Work required >> Repeat the entries below exactly and in full.

[Records excerpted from a collection]

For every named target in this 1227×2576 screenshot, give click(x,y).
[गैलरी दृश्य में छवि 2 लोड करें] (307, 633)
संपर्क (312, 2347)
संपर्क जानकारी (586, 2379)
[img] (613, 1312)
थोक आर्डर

Answer to the exercise >>
For every named target in this 1227×2576 screenshot, give click(x,y).
[गैलरी दृश्य में छवि 2 लोड करें] (307, 633)
संपर्क (312, 2347)
संपर्क जानकारी (586, 2379)
[img] (613, 1312)
थोक आर्डर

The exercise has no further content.